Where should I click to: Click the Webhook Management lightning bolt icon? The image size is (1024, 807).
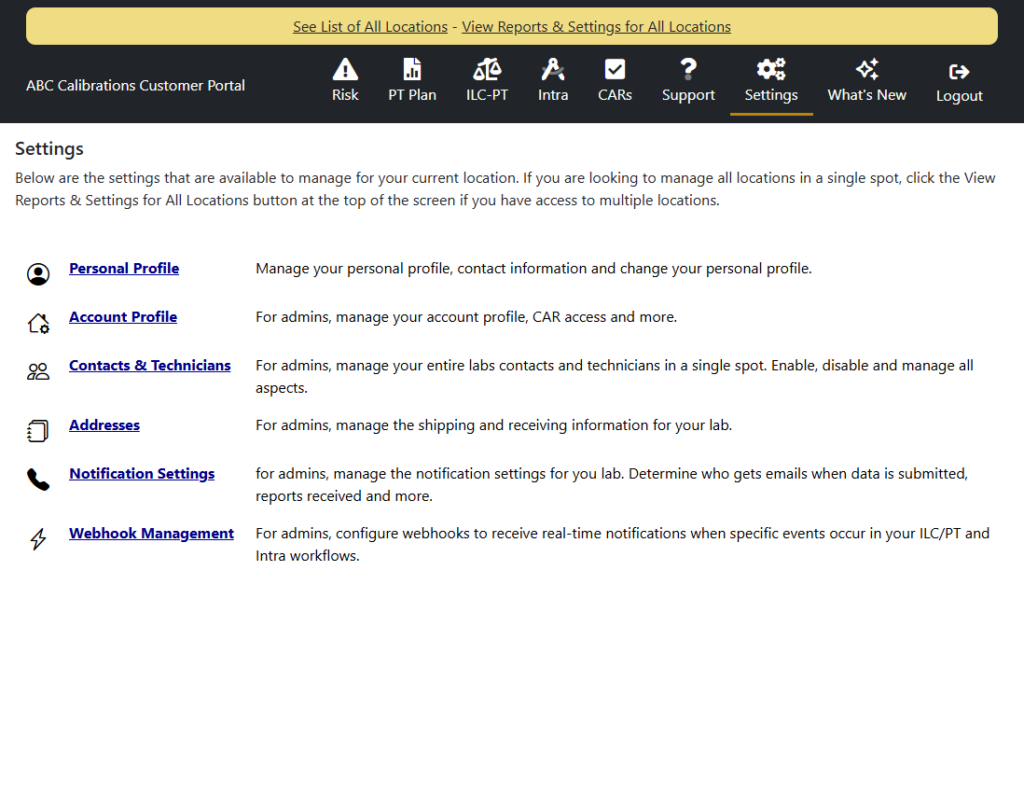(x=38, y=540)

--------------------------------

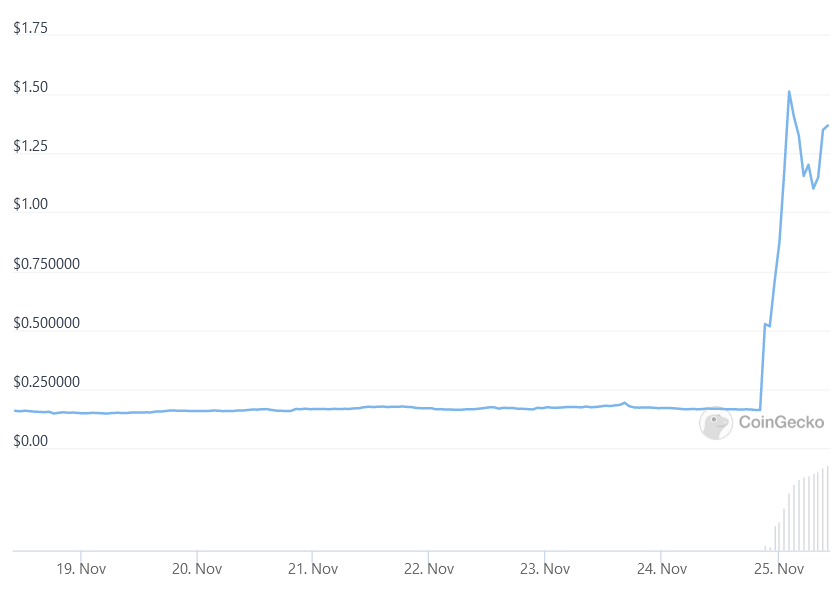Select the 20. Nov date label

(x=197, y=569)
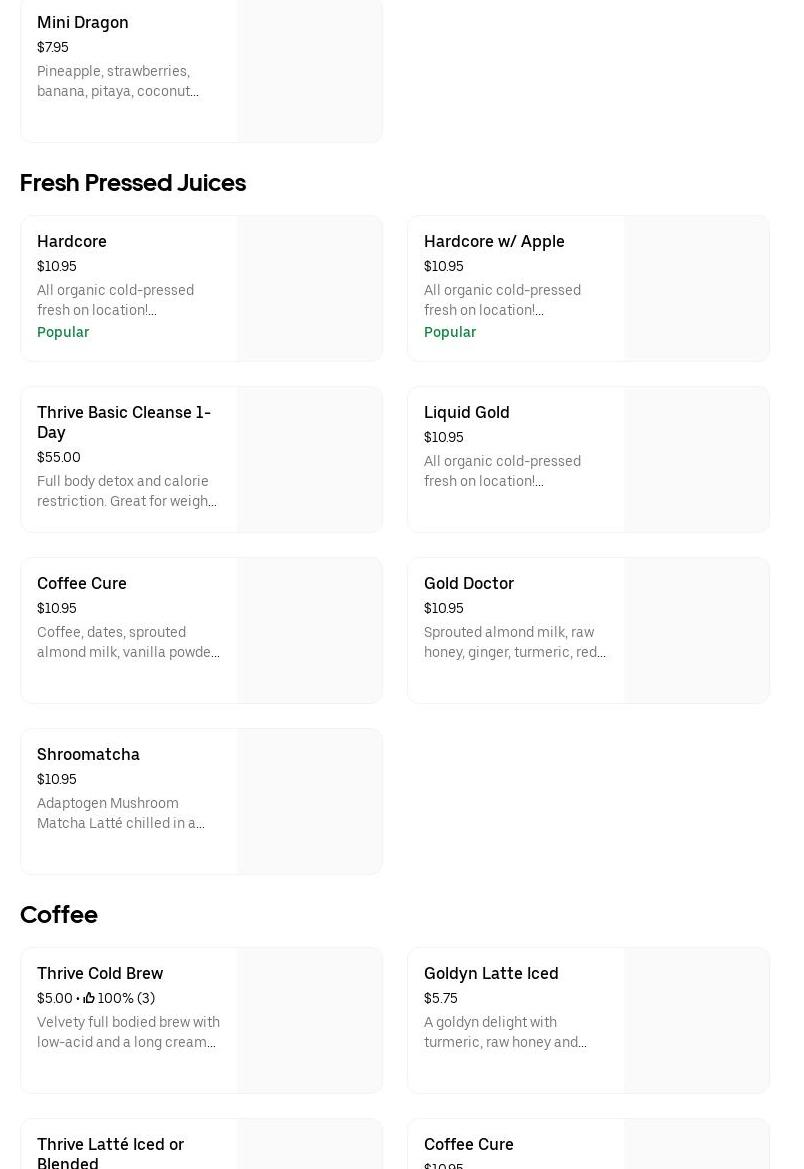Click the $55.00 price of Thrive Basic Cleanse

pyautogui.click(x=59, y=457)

--------------------------------

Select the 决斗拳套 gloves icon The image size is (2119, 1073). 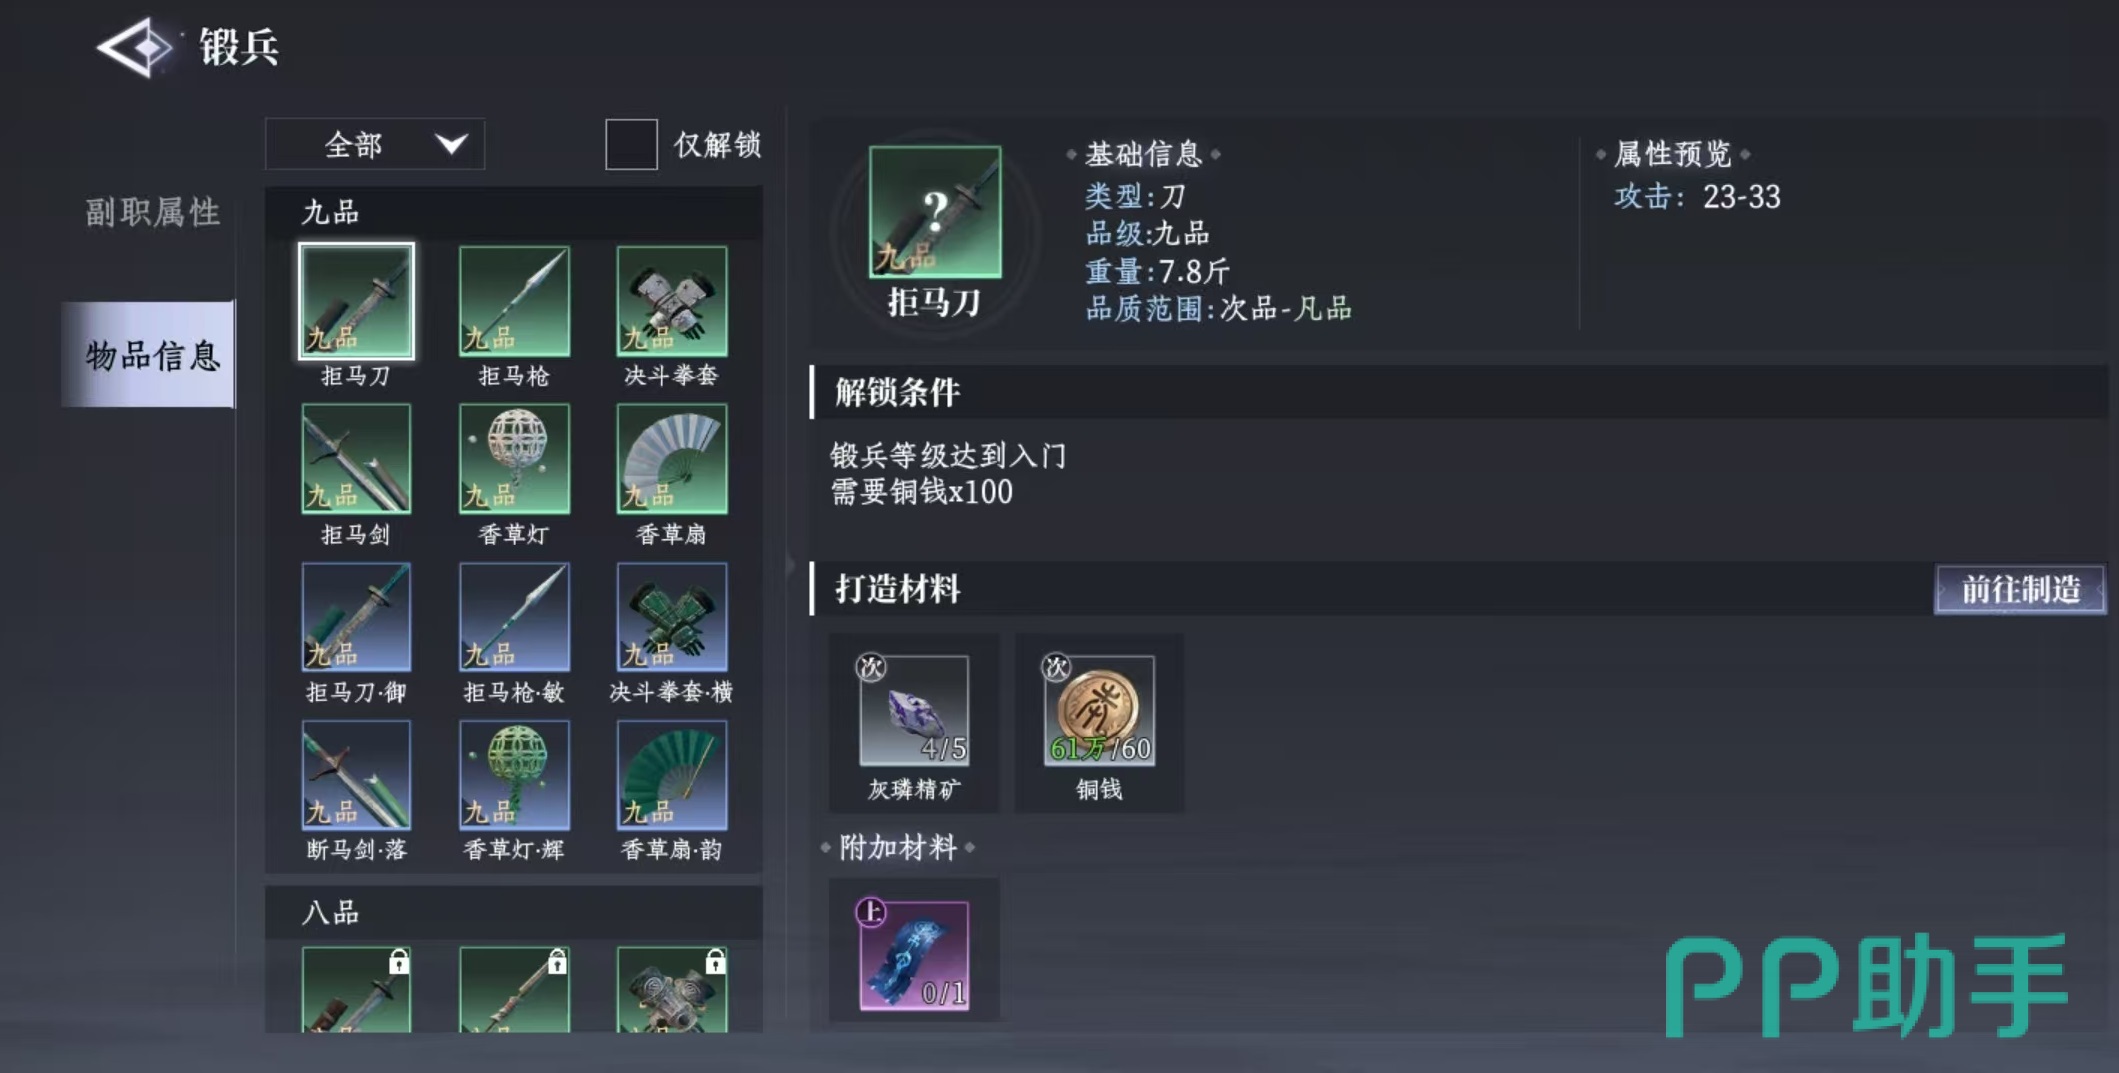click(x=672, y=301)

--------------------------------

- EXERCISE -
Render everything from the line containing "Where should I" down to the line containing "(x=38, y=540)" as a numbered list, skipping blank lines and omitting the pictures.

- WRITTEN ANSWER -
1. Where should I click to: Click the Webhook Management lightning bolt icon? The image size is (1024, 807).
2. (x=38, y=540)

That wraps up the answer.